S’ouvre le troisième acte dramatique : « L’éclatement des discours » : à la manière des éléments d’Empédocle, les diverses théologies rassemblées par le désir devaient se séparer sous l’effet de la discorde. Reprenons l’examen de ces trois théologies. (1) La théologie symbolique interprète les images de Dieu dans les Écritures. Selon Érigène, elle appartient à la théologie négative, car les images nous enseignent plus ce que n’est pas Dieu que ce qu’il est réellement. Cependant pour Thomas, le symbole n’est pas un objet rationnel, partant la théologie symbolique se ramène à une science poétique, non spéculative. (2) La théologie naturelle est explicitement assumée à partir de Nicolas Bonet, qui en rédige le premier traité. Pour lui, c’est la quatrième science spéculative : théologie et métaphysique constituent les deux pôles de la connaissance, encadrant la physique et la logique. Bonet expose qu’il s’agit d’une distinction de ce qui restait confus chez Aristote. Cependant, puisqu’il a été posé que Dieu est en réalité absent de la métaphysique aristotélicienne, il est donc absent de la théologie de Bonet, lequel clarifie mais n’ajoute pas d’objets nouveaux. C’est une théologie qui ne parle pas de Dieu. Le fait est encore plus patent dans la théologie naturelle de Raymond Sebond, où il n’est pas tant question de Dieu que de sa trace laissée dans la nature et dans l’homme, qui sont les véritables objets du traité. (3) La théologie mystique, enfin, sera l’objet d’une profonde mutation au cours de la période médiévale, et passe du domaine de la raison à celui de l’affect. La mystique était auparavant vue comme l’acmé de la spéculation : c’est le silence respectueux de la raison face au mystère. Mais Gerson la ramène à la description d’un vécu personnel et incommunicable ; ce qui de facto l’exclut du champ de la science. Il y a certes dans la mystique quelque chose de l’excellence, cependant elle reste imparfaitement participable en ce monde, où du fait du péché l’affection peut sombrer dans le délire. Car qui pense jouir d’une union personnelle avec son Créateur pourrait se croire dispensé de l’observance des commandements. C’est donc afin de garantir les droits du théologien qu’il conditionne la théologie mystique à l’examen de la théologie scientifique, ce qui implique de les distinguer.

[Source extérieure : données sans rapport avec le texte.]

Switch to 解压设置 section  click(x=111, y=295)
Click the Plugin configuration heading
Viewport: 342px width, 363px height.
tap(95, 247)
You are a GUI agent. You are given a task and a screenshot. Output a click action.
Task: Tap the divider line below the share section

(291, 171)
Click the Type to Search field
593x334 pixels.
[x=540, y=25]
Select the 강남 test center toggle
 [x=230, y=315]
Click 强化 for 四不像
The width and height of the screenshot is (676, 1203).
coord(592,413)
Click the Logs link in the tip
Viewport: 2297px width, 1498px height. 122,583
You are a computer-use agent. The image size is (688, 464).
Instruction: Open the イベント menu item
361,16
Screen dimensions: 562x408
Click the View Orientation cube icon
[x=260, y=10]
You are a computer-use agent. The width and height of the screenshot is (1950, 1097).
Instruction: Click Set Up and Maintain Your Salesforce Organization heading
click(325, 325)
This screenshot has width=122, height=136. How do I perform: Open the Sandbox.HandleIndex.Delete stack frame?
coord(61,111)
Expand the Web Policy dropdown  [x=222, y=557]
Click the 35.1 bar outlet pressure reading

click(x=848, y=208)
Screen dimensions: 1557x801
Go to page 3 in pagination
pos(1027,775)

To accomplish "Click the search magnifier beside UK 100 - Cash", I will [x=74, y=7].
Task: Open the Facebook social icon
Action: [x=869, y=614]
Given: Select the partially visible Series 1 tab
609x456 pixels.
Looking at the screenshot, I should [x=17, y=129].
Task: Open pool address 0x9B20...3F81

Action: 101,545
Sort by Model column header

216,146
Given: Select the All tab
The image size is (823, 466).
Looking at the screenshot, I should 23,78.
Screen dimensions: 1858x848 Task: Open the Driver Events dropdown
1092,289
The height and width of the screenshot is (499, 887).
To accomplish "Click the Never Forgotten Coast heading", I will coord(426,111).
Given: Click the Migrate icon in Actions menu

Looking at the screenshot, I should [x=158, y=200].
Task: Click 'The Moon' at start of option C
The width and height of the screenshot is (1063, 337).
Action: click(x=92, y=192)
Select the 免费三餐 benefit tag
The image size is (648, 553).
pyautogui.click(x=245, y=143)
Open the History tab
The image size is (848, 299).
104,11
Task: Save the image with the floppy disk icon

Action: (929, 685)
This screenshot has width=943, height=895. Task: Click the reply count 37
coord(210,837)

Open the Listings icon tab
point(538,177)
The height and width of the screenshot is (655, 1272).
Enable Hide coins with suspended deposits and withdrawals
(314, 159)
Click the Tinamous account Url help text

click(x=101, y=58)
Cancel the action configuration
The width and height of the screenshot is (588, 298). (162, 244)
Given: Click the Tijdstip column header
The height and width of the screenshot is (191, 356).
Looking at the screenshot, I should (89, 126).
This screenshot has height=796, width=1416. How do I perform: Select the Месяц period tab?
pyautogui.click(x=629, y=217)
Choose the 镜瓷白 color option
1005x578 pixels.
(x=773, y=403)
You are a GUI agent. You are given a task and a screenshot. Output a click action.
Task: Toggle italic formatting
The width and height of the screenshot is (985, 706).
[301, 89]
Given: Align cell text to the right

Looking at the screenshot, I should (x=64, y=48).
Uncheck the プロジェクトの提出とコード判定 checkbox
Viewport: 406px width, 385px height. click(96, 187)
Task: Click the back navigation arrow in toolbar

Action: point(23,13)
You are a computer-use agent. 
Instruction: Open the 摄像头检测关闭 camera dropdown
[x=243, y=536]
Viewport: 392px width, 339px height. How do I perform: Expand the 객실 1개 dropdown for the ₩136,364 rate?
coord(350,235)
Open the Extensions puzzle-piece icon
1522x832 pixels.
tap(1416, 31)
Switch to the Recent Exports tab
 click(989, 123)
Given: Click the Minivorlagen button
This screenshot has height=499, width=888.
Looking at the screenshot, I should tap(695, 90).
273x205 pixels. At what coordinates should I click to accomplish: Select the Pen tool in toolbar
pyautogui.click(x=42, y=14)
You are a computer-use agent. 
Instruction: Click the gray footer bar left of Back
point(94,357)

Ainsi, la science théologique apparaît comme un artefact, un « comportement humain » qui doit être compris à la lumière des conditions historiques de ceux qui l’ont pratiqué. L’assemblage théologique reliait le monde transcendant au monde naturel au moyen de l’homme, être naturel tendu vers une fin surnaturelle : le désir de Dieu. L’équilibre était maintenu par l’idée d’une double contemplation de Dieu, l’une imparfaite passant par l’examen des créatures et l’autre parfaite en soi par la Révélation. Ce dédoublement impliquant hiérarchie, il permettait aux théologiens de la faculté de théologie de maintenir leur prédominance sur les prétentions théologiques de la faculté des arts. Et pourtant ce sont eux, les théologiens, qui ont accompli la chute.

Denys le Chartreux va rejeter l’idée d’un désir naturel de connaître Dieu. Cette fin étant inaccessible sans la grâce, il faudrait en déduire que naturellement ce désir serait vain. Cajetan intégrera subtilement cette idée : s’il y a possibilité de connaître Dieu pour l’homme, c’est selon une puissance non pas naturelle mais obédientielle. De même que l’eau de Cana n’a pas la puissance de se changer en vin, mais qu’elle a la puissance de recevoir le commandement du Christ par lequel elle le fera. Ainsi, le désir de Dieu existe en l’homme à la manière d’un miracle, et non de manière naturelle. Dieu aurait pu ne pas poser ce désir en l’homme, qui se serait alors retrouvé dans une situation de nature pure, comme l’expose Suarez. Dans un tel état, l’homme n’aurait pas de connaissance de Dieu, tout en étant raisonnable. Mais si cela avait été possible, c’est donc que la nature ne manifeste pas Dieu en soi. La contemplation imparfaite que l’on trouvait chez saint Thomas n’est plus, Dieu et la nature se replient respectivement sur eux-mêmes. Ainsi, la séparation entre la foi et la raison apparaît moins comme une émancipation de la raison, que comme la conséquence de l’hubris des théologiens.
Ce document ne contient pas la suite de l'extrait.